Federated learning is a type of distributed learning in which some model uses multiple devices or servers in order to train. It is a technique that is often used when privacy is a primary concern and or moving the training data to a centralized server isn't possible.
One way to attack a federated learning environment is to use a malicious device to introduce noisy updates to the model. This is what we will demonstrate.
We will be using a Jupyter notebook
We will use a linear regression model. Our los metric will be mean squared error (MSE).
Understanding the Linear Regression Model:
The model is initialized with a learning rate, weights, and bias.
The prediction is based on the linear equation y = wx + b, where w is the weight and b is the bias.
The model's performance is evaluated using the Mean Squared Error (MSE).
Local Training and Federated Learning:
We will be simulating the use of multiple devices for the purposes of demonstration.
We will then take an aggregate of all of these simulated devices to update the model.

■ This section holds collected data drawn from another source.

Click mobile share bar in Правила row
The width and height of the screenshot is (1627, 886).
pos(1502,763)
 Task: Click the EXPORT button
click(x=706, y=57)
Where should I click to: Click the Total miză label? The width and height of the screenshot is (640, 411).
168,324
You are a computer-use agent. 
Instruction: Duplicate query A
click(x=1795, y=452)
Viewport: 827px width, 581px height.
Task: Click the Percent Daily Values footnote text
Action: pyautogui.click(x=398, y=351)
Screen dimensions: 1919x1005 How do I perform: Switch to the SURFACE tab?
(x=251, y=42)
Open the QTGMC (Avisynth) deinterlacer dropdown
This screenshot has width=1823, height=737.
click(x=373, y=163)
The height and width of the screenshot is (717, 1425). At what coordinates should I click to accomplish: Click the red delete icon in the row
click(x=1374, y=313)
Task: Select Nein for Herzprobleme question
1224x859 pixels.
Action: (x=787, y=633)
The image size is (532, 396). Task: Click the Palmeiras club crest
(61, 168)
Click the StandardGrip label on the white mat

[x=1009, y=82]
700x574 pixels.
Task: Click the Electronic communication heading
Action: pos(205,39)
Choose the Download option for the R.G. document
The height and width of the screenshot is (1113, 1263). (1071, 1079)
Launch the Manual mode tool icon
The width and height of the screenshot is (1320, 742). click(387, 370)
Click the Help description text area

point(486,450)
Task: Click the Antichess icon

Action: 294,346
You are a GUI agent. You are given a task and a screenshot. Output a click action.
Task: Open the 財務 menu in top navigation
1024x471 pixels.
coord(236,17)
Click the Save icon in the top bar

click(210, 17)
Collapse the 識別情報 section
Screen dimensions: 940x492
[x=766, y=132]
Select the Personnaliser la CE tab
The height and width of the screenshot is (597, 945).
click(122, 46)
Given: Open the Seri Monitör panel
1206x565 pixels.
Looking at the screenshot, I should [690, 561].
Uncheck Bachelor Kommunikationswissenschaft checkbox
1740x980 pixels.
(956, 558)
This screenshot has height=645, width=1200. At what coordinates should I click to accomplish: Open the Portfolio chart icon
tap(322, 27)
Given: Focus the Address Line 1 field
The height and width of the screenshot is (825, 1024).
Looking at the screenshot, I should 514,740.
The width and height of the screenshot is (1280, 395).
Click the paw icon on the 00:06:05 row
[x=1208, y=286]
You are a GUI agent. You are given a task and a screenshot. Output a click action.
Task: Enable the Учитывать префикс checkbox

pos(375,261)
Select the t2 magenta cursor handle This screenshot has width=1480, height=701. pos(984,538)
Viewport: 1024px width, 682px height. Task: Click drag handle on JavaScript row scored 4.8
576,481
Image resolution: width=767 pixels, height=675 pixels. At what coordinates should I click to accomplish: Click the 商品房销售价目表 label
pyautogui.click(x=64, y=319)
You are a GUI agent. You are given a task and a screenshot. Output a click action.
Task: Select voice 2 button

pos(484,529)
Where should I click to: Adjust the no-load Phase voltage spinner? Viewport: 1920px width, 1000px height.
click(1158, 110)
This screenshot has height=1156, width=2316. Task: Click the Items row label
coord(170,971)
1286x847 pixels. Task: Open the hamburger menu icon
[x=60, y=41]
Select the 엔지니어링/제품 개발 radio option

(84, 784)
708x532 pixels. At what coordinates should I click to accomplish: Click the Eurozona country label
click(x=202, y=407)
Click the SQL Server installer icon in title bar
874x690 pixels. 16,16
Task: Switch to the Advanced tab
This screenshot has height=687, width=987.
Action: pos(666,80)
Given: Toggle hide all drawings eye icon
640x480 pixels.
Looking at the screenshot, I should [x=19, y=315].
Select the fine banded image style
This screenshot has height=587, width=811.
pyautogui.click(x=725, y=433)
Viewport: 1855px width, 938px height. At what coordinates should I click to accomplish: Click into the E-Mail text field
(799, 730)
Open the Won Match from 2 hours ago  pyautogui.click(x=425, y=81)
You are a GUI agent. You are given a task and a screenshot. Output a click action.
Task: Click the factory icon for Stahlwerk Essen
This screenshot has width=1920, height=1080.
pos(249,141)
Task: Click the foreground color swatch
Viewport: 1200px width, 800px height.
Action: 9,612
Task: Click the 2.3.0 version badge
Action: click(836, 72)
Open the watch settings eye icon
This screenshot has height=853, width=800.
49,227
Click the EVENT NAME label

We will generate random data to simulate the distribution.
Data Preprocessing and Initial Federated Learning:
We will use the diabetes dataset from sklearn.
We will standardize the dataset and split it into separate blocks to simulate data on different devices.
We will evaluate the global model's performance before and after federated learning.
Adversarial Attack: Introducing Noisy Data:
We will simulate an attack by introducing a malicious device with noisy data.
The poisoned data is created by adding noise to the features and targets of the dataset.
We will measure the impact of the introduction of this noisy data.
Averaged Federated Learning with Trust Scores:
We will implement a defense to this attack - trust scores.
We will assign trust scores to the devices which will determine how much the model should weight that device's contribution.
The devices with low trust scores will have little influence over model updates which should mitigate the effectiveness of the attack.
Required Materials:
Python environment with necessary libraries (numpy, sklearn).
Diabetes dataset from sklearn.
A computer or server with multiple devices or simulated devices for federated learning.
Expected Results:
We expect that the global model's performance should get better after the introduction of federated learning; however, once we introduce a noisy device, we expect the global model's performance to decrease. Then, once we implement trust scores, we expect that the global model's performance will once again return near its baseline.